Badly placed teleprompters made matters worse; as Geithner spoke, he moved his head back and forth like an oscillating fan, speaking of high concepts but providing little of the substance Wall Street wanted. Reporters began pecking out dispatches on their BlackBerrys, using words like "disaster." The Dow tumbled 382 points.
After Geithner, Daschle and others were tripped up by tax problems, the White House forced appointees to undergo a more vigorous scrubbing; it was almost obsessive, some complained, practically forcing appointees to account for the spare change in their pockets. Some stepped aside rather than face a trial by nitpicking.
The day of Geithner's appearance, his chief speechwriter was still awaiting FBI clearance. The woman assigned to wrangle reporters didn't know her way around the building; it was her first day on the job.
Overnight, Geithner became a butt of jokes: home alone at Treasury. A deer in the headlights. The laughter turned to fury weeks later when news broke of the $165-million executive payout at American International Group, or AIG, which received a massive federal bailout. The bonuses were contractually obligated but, fairly or not, Geithner got much of the blame.
Obama once more set out to tidy the mess, launching a weeklong media blitz that seemed to target sports fans, news junkies, insomniacs and others. There he was on ESPN, making his picks in the men's college basketball tournament; on "60 Minutes," saying, yes, he too was outraged by AIG; on Jay Leno's couch, where he lauded Geithner as "a calm and steady guy."
This time, however, even friends of the White House started asking whether Obama was becoming overexposed. He laughed on "60 Minutes" during a discussion of the failing auto industry. Was he punch-drunk? He apologized after cracking wise about the Special Olympics on Leno's show. Was he diminishing the presidency by appearing on a late-night talk show?
Administration insiders, fingers firmly on the pulse of opinion polls, were convinced that the nation's trauma and Obama's inordinate skill offered an exception to the usual rules of political engagement.
"If these were ordinary times, I'd be more concerned than I am during what is, for most people, a crisis," said Jim Margolis, a campaign advisor who remains close to the White House. "At this moment, Americans need to be able to connect to their president, to see that he understands what they are going through and that he is moving us toward a solution."
From the start, warp speed was the resting heart rate at the White House, grinding people down. Just about everyone had at least one head cold the first month. A fatigued national security aide dozed off during an afternoon briefing.

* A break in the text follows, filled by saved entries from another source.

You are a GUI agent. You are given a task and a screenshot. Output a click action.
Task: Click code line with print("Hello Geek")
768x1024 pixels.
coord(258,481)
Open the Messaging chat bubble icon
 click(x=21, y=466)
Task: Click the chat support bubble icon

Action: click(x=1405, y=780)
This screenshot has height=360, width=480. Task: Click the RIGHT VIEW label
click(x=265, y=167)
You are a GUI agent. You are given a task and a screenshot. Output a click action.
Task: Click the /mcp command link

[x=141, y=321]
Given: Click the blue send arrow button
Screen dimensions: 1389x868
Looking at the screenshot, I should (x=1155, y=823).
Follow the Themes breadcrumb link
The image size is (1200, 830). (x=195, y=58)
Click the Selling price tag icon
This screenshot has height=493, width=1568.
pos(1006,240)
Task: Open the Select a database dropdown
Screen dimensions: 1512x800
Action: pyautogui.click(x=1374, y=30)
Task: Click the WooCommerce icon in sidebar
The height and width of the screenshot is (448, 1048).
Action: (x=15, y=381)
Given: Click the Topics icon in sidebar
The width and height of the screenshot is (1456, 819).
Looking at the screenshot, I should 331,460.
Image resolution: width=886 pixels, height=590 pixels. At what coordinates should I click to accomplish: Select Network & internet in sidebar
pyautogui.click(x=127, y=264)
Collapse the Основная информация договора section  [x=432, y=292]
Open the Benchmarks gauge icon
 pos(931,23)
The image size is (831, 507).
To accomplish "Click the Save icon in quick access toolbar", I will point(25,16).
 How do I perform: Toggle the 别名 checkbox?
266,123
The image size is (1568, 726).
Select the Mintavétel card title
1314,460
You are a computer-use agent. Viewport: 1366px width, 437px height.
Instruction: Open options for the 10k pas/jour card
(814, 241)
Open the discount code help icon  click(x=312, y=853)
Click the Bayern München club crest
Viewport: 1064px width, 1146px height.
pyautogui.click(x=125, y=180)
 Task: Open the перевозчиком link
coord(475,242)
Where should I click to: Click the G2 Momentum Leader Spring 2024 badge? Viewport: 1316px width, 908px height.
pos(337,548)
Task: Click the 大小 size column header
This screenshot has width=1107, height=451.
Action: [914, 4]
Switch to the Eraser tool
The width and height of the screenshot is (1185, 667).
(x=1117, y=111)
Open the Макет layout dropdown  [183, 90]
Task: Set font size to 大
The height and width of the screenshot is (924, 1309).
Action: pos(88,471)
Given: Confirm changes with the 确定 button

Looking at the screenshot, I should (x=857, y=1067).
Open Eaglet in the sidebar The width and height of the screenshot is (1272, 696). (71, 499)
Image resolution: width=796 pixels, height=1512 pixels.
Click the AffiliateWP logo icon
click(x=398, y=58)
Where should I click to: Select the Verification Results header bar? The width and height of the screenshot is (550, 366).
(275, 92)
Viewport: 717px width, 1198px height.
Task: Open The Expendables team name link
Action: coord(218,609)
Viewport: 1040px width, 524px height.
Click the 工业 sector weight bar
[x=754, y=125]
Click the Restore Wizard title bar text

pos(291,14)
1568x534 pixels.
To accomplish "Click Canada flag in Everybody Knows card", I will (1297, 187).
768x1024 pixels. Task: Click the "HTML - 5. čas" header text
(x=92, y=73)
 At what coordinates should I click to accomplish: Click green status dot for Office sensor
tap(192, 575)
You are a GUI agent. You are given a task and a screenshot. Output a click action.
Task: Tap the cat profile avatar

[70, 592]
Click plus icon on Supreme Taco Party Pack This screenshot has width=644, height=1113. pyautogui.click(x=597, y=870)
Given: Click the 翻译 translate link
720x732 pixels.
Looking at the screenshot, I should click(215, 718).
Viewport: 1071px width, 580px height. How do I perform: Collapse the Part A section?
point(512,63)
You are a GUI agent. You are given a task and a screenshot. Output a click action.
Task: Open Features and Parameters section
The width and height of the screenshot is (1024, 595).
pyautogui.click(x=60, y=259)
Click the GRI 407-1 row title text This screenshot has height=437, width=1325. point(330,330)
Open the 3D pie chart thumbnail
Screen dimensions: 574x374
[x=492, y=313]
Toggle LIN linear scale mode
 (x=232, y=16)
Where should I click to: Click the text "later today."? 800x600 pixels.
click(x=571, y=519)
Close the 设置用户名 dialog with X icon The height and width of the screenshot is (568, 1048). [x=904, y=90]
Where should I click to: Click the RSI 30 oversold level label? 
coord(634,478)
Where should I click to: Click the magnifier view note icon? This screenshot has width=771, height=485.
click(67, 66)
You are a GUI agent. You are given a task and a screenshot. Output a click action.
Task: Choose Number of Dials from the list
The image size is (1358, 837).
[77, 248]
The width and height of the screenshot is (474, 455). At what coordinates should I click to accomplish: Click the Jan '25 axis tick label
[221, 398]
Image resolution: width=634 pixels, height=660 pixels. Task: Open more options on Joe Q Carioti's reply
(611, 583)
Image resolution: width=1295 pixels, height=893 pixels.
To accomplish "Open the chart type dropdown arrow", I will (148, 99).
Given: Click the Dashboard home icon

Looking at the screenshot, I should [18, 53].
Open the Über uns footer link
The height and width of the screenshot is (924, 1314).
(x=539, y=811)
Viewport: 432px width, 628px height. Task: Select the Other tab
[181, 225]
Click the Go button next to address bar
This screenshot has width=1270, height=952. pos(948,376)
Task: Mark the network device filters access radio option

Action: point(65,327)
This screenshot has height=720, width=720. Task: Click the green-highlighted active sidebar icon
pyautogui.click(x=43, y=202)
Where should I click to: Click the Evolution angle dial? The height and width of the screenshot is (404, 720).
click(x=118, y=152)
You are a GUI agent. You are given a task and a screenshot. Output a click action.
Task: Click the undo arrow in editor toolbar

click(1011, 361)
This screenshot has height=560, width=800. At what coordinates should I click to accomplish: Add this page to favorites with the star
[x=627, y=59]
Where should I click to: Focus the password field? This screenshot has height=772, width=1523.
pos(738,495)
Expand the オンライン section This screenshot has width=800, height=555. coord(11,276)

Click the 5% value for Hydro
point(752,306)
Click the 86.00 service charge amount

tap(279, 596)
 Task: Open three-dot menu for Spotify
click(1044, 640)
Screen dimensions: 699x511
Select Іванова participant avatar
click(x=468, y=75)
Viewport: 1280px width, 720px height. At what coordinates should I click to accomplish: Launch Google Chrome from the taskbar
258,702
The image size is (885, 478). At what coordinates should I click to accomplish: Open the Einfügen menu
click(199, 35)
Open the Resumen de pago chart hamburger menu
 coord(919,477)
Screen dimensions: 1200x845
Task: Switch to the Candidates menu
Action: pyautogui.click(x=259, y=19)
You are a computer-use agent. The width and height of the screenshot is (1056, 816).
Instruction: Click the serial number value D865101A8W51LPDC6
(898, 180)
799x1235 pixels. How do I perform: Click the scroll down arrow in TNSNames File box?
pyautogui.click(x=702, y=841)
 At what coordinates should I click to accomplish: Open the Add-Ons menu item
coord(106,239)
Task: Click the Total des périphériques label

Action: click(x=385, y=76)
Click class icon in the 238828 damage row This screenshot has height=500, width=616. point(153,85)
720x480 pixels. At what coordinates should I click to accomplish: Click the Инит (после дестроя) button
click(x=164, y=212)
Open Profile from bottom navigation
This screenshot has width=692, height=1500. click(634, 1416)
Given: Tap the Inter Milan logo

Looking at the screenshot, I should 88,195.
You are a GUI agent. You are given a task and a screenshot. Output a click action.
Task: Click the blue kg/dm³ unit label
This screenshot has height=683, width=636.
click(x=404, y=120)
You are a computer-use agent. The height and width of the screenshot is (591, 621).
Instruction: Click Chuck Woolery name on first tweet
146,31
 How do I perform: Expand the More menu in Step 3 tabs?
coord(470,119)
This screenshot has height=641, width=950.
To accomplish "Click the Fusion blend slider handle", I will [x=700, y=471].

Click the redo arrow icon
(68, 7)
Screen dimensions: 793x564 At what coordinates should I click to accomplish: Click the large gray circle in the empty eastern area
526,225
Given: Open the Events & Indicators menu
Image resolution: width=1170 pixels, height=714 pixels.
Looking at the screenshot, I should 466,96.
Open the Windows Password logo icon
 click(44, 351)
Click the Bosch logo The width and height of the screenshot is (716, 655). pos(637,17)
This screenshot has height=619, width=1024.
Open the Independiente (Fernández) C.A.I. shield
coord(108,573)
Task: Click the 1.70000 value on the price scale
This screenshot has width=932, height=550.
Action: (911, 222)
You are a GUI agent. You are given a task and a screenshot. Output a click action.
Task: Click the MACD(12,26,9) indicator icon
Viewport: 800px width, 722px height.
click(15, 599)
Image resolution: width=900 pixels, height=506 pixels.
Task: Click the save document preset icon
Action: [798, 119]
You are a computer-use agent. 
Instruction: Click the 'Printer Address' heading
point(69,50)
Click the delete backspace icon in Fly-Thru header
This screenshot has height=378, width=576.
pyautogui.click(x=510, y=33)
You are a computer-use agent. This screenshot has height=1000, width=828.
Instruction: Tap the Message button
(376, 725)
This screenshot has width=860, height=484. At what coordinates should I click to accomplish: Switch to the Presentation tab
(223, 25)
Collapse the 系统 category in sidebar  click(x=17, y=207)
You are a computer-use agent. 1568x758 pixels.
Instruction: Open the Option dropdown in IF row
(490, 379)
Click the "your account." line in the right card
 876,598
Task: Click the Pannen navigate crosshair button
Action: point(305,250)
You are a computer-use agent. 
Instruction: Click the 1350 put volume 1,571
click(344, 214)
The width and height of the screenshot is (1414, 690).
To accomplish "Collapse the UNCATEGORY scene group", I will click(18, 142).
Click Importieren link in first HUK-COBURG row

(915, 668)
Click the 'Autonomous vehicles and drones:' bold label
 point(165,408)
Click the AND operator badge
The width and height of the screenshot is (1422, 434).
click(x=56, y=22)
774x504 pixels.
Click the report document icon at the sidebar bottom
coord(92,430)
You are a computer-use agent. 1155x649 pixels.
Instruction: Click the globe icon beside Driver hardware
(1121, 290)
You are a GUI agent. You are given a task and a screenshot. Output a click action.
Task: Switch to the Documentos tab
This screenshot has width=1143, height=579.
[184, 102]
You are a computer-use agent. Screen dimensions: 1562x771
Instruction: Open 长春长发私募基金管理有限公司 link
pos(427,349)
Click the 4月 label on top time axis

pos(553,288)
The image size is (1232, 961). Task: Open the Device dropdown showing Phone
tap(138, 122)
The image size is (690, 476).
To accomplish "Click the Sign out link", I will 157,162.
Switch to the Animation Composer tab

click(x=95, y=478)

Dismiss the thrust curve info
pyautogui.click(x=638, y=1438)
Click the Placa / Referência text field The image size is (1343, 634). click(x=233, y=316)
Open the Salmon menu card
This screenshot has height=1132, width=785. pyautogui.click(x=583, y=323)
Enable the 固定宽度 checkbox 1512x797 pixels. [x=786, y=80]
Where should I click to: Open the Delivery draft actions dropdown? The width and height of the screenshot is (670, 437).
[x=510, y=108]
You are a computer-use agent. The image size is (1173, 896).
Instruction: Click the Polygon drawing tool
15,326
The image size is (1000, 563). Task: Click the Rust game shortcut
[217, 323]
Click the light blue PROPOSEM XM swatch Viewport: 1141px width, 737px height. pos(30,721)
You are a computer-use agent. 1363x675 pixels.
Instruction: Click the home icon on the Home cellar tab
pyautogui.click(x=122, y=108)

Each day seemed like a week; each week seemed like a month. Take Week Six: Obama hosted the conga-dancing governors on Sunday night, then Monday morning served muffins and a lecture on his stimulus bill. On Tuesday, he delivered his first address to a joint session of Congress, calling for expensive energy, education and healthcare programs that would produce an ocean of red ink. On Wednesday, news leaked that the first family was closing in on a puppy. On Thursday, Obama rolled out his $3.5-trillion budget. On Friday, surrounded by troops at Camp Lejeune, N.C., he announced his plan to wind down the war in Iraq.
Halfway to the 100-day mark, Obama had already signed into law seven major pieces of legislation, including the biggest spending bill in American history.
"Never allow a good crisis to go to waste," Emanuel said. "It's an opportunity to do what the political system and the inertia of the system have prevented."
Many, including more than a few congressional Democrats, suggested that Obama was too ambitious and that the understaffed administration was proceeding too quickly. "It is hard to do everything that needs to be done," said Kent Conrad of North Dakota, chairman of the Senate Budget Committee. "You do have to prioritize."
Privately, Obama lamented the crush of events that required moving "from one thing to the other in a way that doesn't give him the kind of collected and thoughtful ability to respond that he'd like," said a friend who did not want to be identified discussing their private conversation. "It's really an array of challenges, any one of which you could spend all your time on."
Still, Obama pushed ahead. Not because "I feel like it, or because I'm a glutton for punishment," he told a group of business leaders. The economic crisis, he said, left no choice.
One cold January afternoon, Obama posed for pictures in House Speaker Nancy Pelosi's elegant office, the two seated in matching yellow wing chairs by the fireplace, smiling. In a few days he would take the oath of office on a stage that work crews were constructing beneath her balcony window. A handful of aides sat across the room, idling as the shutters snapped. When it came time for business, Obama picked up his chair, hoisted it over his head and plunked it down amid the circle of staffers.
Presidents -- and those about to become president -- don't move furniture. But clearly Obama had not yet grasped the starchy protocols of a job that comes with two men assigned to hold his coat, dial his phone and carry his lip balm. That was evident again a short time later, when the president-elect casually strolled onto the balcony, only to be yanked back inside by Secret Service agents.
Assuming leadership of the free world obviously requires some adjustments. But if Obama was bemused by all the pampering, he had no problem seizing power. His White House quickly assumed the persona of its chief tenant: on point, no-nonsense, without a lot of wasted time or effort.